* Exercise details:
Put the lines from the line containing "How do I perform: Dismiss" through the end of the material, both included, into a Markdown table with the columns Row and Material line. Leave out blank lines and the pictures.

"""

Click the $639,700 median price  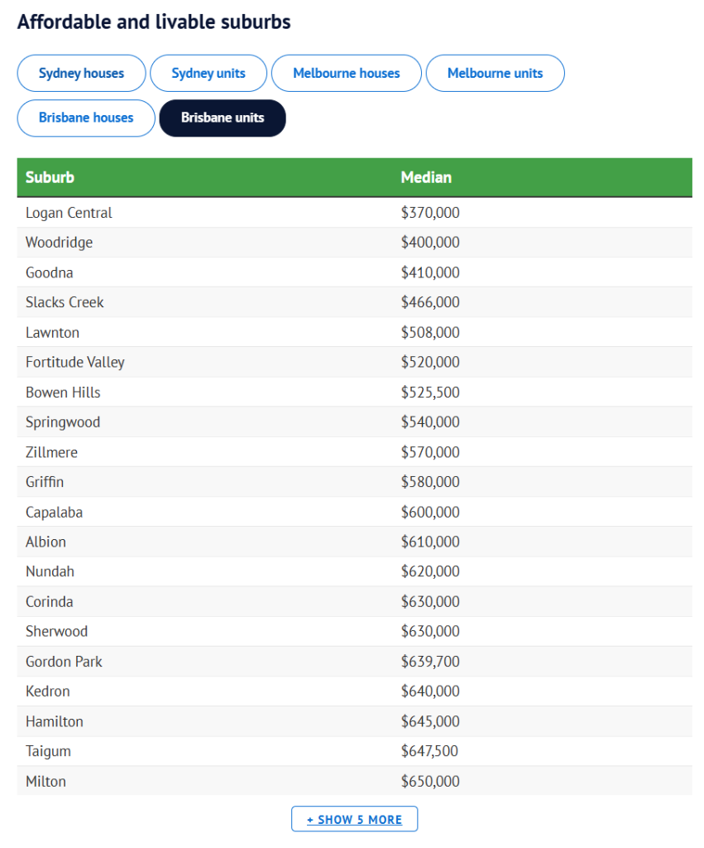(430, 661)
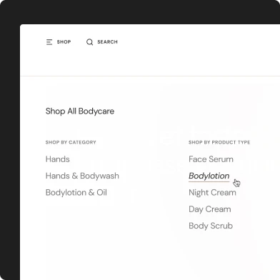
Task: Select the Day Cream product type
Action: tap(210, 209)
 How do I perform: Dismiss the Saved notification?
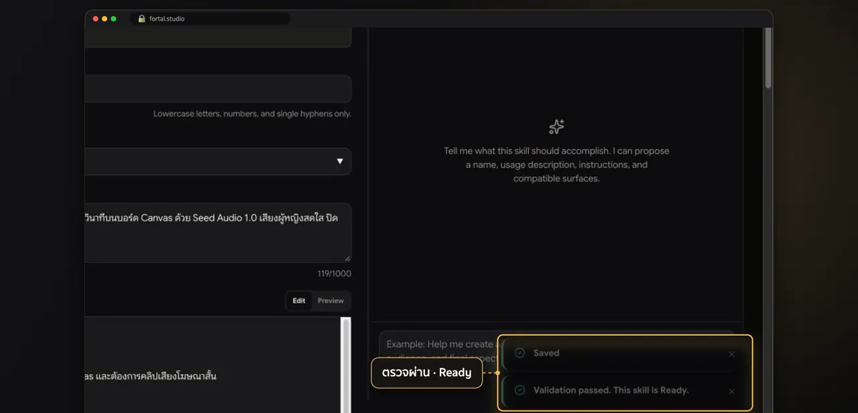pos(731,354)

"""

* Exercise output:
| Row | Material line |
|---|---|
| 1 |  How do I perform: Dismiss the Saved notification? |
| 2 | pos(731,354) |